[Dataset items]
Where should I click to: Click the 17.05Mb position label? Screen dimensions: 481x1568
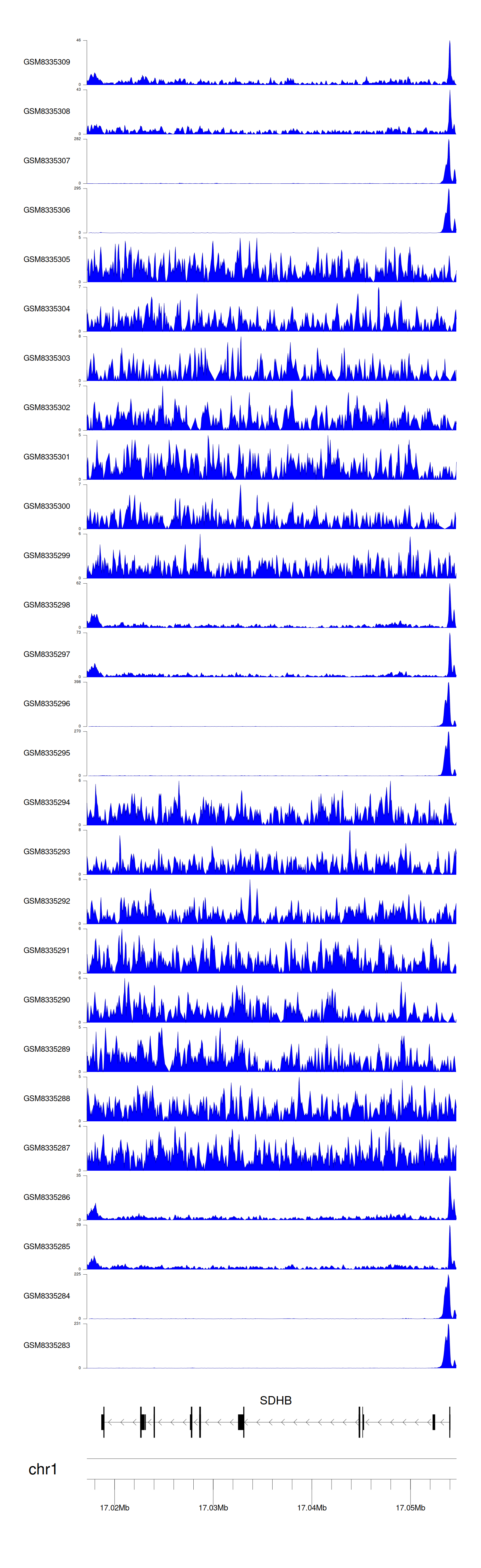[410, 1507]
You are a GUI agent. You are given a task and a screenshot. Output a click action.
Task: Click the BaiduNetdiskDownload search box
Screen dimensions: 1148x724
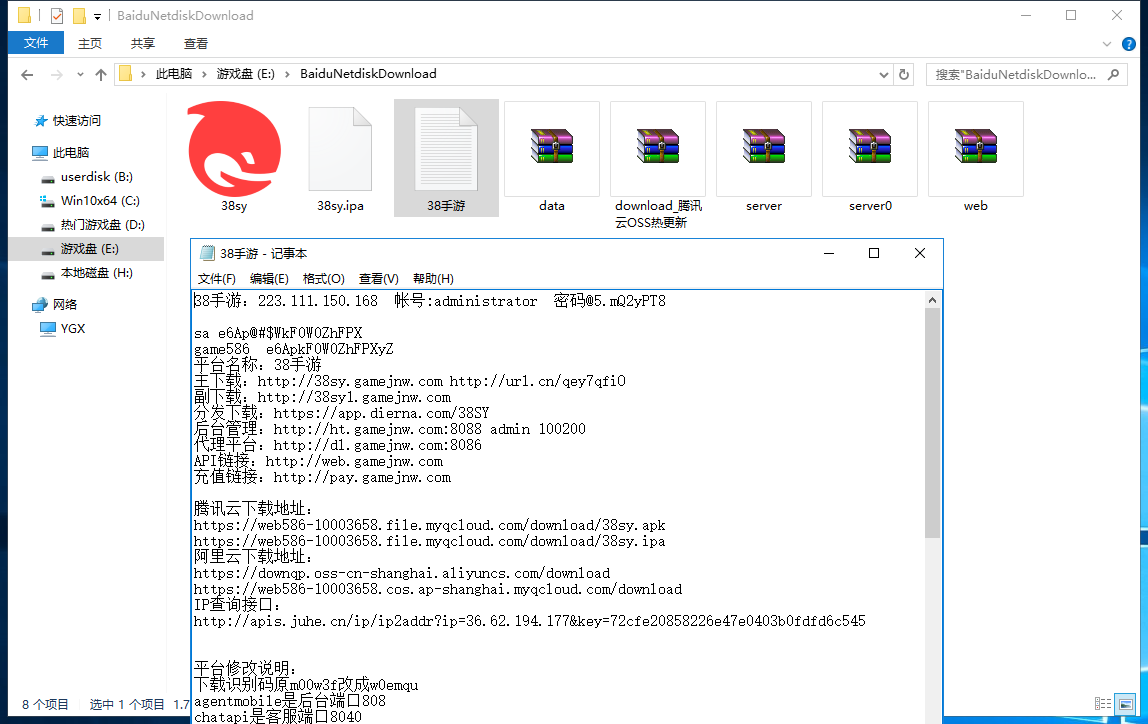point(1030,74)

**Problem to solve:**
Output each line of the listing above as a JSON list of strings, one string per line, with blank lines omitted. Omit the pictures from the answer.

**Completed exercise:**
[
  "Where should I click to: Click the 17.05Mb position label? Screen dimensions: 481x1568",
  "[410, 1507]",
  "You are a GUI agent. You are given a task and a screenshot. Output a click action.",
  "Task: Click the BaiduNetdiskDownload search box",
  "Screen dimensions: 1148x724",
  "point(1030,74)"
]